Tolkien brought this story to life for his children and that was later echoed when he sent excerpts of the sequel to his son who was deployed. I was fortunate to have a father who picked up the book when I was eight years old and began reading it to his three daughters. There are many people who consider this to be a kind of fairy-story, including Tolkien himself at one point, but in The Oxford Companion to Fairy Tales, Bilbo is considered atypical for a character.

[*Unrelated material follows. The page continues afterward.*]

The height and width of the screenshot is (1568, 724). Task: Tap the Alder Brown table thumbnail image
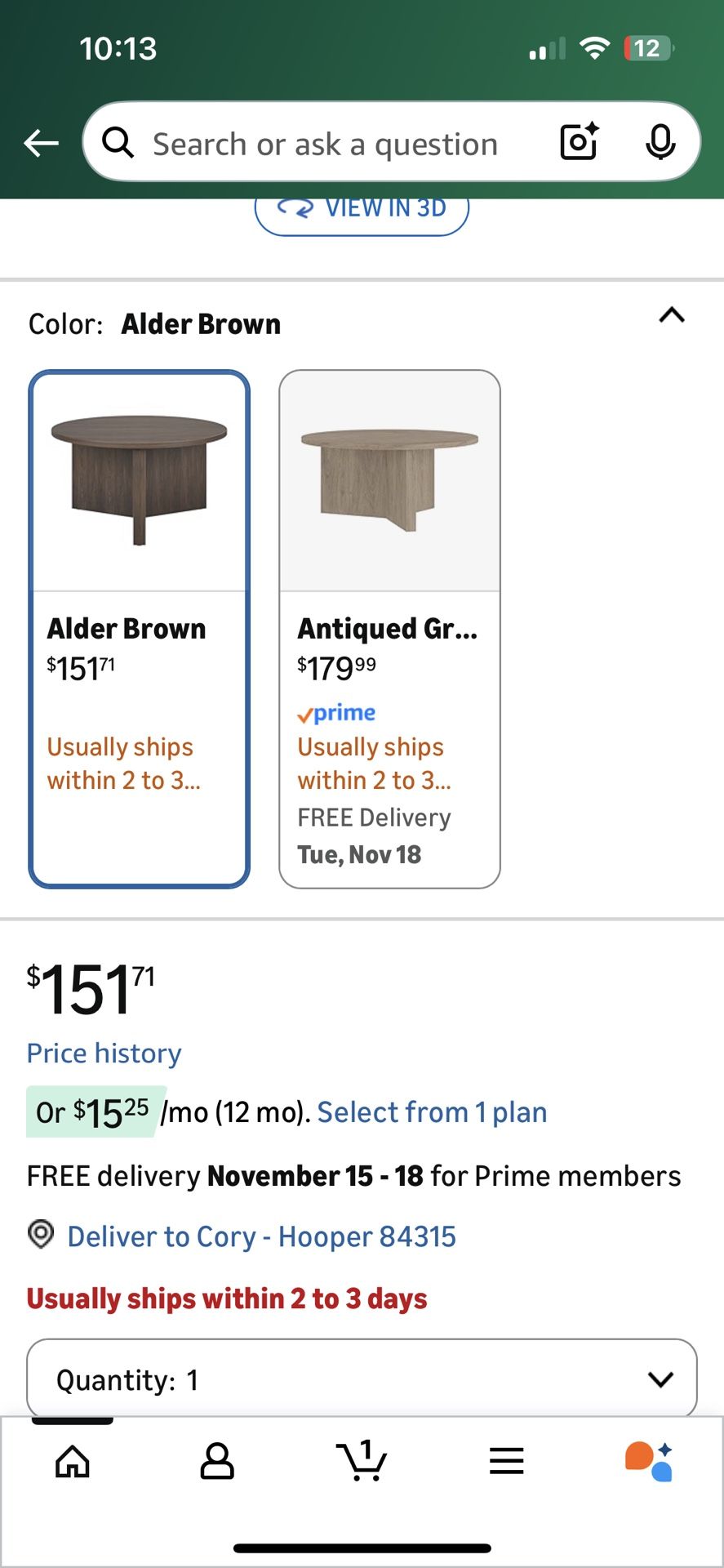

Bilbo reminds me at times of every enterprising protagonist who overestimates his own gumption. In fact, I could very well hear him singing "There are big, tall, terrible, awful, scary, wonderful giants in the sky!" at times. But while this is considered children's literature, the character becomes a creature of legend while interacting with the legendary. A turning point is in "Inside Information," where Bilbo enters the Lonely Mountain on his own to seek out a dragon.
It was at this point that Bilbo stopped. Going on from there was the bravest thing he ever did.

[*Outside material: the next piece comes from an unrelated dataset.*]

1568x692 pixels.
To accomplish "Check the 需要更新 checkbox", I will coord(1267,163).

"It was at this point that Bilbo stopped. Going on from there was the bravest thing he ever did."J..R.R. Tolkien
This is already the little fellow who got talked into being a burglar by the power of others' yearning for home and who had a "turning point in his career" when he picked up a circle of cold metal in Gollum's cave. He has been so audacious already, but it is in a spirit of "Nevertheless, she persisted" that makes him brave here.
"The soup that is set before us."
You might not be as familiar with this quote. Tolkien was invited to give a lecture at St. Andrew's and wrote a masterful essay not only on te origin of fairy stories, but on the purpose of them. It's surprising to find this man who studied the origin of languages and created languages of his own suggesting we not delve too deeply, but it's true. At one point, he compares a narrative to a soup and says that "we must be satisfied with the soup that is set before us, and not desire to see the bones of the ox out of which it has been boiled." He encourages us to "consider what are, what they have become for us" instead of their origins. It really is like enjoying a good bowl of cream of mushroom soup without studying the recipe.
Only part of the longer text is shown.